When a young person is diagnosed with dementia, there are limited options available for them when it comes to the time they can no longer remain living at thome.
Many end up living in residential aged care facilities for no other reason than it was the only option available to them.
However, Natasha Chackwick, chief executive officer and founder of NewDirection Care, believes ‘traditional’ aged care facilities are usually not suitable for people with young onset dementia, and smaller ‘group’ homes are preferable, but not always available.
“If an aged care service is going to provide accommodation and care for younger people they need to consider how they can adapt the accommodation and services to cater for this need,” she said.
Ms Chadwick told HelloCare that having people with young onset dementia living in aged care facilities can be a challenge for staff and they require specialised training.
“A younger person is generally stronger and more mobile than many of the older residents they may come across.”

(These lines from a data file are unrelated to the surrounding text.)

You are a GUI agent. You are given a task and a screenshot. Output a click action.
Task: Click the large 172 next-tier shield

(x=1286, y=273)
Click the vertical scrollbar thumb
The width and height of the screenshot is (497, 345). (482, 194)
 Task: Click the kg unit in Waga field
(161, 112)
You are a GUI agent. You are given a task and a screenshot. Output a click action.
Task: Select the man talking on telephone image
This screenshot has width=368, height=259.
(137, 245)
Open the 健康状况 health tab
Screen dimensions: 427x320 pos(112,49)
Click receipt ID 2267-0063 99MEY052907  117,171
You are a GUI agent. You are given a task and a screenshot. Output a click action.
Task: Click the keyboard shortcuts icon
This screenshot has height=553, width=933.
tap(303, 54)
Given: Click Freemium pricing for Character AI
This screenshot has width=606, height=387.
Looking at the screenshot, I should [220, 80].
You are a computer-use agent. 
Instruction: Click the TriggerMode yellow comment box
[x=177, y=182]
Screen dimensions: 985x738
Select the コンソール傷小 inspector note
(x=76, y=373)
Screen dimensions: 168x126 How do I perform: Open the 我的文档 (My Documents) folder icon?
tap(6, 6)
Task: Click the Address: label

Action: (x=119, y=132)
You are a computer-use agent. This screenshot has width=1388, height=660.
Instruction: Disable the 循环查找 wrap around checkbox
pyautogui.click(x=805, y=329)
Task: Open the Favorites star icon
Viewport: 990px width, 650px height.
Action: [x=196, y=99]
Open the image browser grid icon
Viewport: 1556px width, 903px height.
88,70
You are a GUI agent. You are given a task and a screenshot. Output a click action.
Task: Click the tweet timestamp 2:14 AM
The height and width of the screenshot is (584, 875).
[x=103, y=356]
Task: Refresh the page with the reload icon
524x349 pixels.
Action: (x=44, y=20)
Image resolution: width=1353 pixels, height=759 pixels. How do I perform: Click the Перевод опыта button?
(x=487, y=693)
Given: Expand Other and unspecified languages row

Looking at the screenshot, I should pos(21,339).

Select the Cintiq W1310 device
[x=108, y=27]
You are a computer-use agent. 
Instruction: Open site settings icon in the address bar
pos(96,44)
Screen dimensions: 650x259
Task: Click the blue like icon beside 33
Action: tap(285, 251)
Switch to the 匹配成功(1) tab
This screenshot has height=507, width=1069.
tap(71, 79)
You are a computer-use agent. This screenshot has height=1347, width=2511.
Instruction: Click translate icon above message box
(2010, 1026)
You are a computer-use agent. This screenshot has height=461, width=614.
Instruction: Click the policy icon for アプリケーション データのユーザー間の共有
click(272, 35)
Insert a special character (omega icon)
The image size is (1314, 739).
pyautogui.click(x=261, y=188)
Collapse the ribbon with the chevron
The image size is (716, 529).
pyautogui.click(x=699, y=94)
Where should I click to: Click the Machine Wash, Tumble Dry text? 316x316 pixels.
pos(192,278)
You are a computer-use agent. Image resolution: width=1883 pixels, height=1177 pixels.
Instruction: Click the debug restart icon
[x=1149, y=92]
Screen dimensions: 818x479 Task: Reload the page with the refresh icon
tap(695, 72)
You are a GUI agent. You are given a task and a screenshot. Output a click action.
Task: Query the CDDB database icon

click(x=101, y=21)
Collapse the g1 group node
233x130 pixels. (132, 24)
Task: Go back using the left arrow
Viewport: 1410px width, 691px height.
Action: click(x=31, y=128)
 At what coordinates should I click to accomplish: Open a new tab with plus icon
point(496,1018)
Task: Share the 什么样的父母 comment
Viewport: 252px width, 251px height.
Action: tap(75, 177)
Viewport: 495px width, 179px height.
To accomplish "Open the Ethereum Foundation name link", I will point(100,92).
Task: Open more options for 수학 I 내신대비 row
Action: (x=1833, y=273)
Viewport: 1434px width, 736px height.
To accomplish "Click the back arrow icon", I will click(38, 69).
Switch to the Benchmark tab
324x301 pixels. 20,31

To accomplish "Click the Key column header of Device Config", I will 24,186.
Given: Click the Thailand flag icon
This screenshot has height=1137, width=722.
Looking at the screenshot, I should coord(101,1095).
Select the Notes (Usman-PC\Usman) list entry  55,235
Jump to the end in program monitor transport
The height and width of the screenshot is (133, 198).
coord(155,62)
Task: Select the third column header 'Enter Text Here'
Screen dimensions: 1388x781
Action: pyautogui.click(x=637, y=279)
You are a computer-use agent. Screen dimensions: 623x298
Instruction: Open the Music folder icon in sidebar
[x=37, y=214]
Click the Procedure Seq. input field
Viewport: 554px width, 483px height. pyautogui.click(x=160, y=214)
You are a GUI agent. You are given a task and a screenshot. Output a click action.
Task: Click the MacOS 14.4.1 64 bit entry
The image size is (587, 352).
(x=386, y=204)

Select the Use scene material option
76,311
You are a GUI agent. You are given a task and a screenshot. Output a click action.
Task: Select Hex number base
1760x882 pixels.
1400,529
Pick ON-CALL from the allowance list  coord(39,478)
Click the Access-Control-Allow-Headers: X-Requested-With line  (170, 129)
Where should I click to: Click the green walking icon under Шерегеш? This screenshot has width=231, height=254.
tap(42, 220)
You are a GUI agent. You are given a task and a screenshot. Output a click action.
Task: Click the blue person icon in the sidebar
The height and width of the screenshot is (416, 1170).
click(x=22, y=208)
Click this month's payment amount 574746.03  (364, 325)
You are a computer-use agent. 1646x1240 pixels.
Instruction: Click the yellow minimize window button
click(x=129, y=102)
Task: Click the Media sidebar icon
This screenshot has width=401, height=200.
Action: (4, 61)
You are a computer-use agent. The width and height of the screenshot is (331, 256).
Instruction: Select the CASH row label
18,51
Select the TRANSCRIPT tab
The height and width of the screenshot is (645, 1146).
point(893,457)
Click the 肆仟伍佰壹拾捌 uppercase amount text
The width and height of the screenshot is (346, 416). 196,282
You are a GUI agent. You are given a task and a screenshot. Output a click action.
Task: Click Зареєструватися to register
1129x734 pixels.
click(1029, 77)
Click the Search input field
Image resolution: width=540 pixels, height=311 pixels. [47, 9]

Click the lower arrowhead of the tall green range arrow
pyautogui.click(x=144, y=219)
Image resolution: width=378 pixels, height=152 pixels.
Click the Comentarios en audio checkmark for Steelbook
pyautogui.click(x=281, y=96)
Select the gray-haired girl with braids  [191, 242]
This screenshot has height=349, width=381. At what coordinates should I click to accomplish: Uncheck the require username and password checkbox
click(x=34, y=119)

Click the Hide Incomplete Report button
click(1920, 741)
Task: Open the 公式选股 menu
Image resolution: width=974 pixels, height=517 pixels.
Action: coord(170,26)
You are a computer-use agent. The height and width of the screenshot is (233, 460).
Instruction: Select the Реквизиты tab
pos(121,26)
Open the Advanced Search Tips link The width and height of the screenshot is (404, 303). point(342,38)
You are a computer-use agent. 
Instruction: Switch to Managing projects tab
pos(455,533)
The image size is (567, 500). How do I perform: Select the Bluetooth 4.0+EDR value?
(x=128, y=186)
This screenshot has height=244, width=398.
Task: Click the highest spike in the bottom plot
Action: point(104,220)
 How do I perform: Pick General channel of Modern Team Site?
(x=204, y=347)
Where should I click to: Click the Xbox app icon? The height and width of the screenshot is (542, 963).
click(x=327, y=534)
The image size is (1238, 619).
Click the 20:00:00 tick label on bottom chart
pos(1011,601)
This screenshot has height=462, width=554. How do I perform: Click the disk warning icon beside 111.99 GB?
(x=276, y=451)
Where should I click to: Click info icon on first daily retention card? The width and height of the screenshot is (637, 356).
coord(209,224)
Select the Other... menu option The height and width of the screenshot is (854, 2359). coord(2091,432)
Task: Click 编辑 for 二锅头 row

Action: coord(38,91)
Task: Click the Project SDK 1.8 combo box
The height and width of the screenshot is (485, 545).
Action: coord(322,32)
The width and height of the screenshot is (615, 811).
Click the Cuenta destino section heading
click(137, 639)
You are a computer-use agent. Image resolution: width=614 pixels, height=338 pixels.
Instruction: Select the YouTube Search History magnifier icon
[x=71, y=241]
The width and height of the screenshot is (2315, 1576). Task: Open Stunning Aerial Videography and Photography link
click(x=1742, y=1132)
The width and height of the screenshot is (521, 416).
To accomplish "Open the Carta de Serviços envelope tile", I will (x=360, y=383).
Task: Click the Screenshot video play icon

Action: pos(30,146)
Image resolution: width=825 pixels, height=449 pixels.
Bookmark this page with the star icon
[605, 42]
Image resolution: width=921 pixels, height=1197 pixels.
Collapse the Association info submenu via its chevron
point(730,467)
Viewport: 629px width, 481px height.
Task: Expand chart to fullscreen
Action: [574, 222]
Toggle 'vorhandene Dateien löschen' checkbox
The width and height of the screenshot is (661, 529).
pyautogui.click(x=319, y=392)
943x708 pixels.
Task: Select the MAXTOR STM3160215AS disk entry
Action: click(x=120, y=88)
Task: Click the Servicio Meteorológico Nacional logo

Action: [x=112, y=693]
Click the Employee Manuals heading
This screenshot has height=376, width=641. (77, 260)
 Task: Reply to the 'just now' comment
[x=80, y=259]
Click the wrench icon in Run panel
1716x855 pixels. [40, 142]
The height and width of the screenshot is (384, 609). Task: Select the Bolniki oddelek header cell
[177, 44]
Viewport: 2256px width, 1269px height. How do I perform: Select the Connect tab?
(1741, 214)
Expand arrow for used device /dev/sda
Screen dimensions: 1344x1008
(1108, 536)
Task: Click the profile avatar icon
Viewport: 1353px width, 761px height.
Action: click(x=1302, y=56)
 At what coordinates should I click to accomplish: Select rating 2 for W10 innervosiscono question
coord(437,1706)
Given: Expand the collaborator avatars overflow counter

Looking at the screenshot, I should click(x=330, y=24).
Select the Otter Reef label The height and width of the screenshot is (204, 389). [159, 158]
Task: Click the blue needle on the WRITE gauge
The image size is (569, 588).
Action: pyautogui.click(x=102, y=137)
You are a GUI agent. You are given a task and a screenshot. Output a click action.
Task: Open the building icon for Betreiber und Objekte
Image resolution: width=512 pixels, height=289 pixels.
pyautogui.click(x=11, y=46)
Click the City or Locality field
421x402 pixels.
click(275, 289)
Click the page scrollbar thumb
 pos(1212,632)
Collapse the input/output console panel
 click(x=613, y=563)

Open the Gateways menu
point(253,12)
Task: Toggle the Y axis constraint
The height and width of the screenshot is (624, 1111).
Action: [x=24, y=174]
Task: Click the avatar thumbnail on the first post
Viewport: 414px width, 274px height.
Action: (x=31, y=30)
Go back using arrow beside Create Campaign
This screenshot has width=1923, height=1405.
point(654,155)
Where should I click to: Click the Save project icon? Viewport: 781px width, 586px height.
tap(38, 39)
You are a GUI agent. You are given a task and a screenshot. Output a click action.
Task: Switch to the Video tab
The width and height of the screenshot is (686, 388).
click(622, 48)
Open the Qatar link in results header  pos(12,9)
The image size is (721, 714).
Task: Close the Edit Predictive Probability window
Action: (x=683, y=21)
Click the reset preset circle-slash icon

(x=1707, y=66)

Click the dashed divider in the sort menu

“This can be confronting if the staff have not received significant training in dementia care and in particular focusing on a younger person living with dementia.”
Developing programs, such as television, music and activities, that are suited to the needs of a younger person might also pose problems in an older person’s environment, Ms Chadwick said.
Maintain intimate relationships can also be a priority for those with young onset dementia, which aged care facilities are often not set up to do.
“Being able to cater for the continuation of intimate relationships and private family time can be a real challenge in many traditional environments,” Ms Chadwick said.
Ms Chadwick believes small town settings are the answer, where residents are enabled to live their lives as closely as possible to before they were diagnosed.
She said 19 per cent of residents at NewDirection Care at Bellmere are living with younger onset dementia. Of those, 55% are males.
Many of these residents were formerly high achievers in their lives, Ms Chadwick noted.
“The majority of younger people living with dementia at NDC Bellmere held high-powered positions in business and education and a number where undertaking a PHD when they were diagnosed.”
Many also have children.
“Many of our younger residents have young children and children in their teens and early twenties, all meaning that our role in supporting the person living with dementia and their family is complex and requires considerable empathy and emotional support, particularly as many of our younger residents are mourning the loss of their family life and the life they expected to continue to live for many years to come.”
The ‘microtown’ environment at NewDirection Care at Bellmere has proven itself to be an ideal environment for those living with young onset dementia.
Significant resources are required for the education of staff and the general community about dementia, Ms Chadwick said.
There is also a need for greater understanding the additional effects dementia has on younger people, and there is a need for greater emotional support, early recognition of depression, and support for family.
Moving away from institution-style care to concepts such as NewDirection Care’s ‘microtowns’ and from task-focused care to a more individualised approach, are examples of the ways those living with young onset dementia can be given greater choice and given more opportunity to improve their quality of life.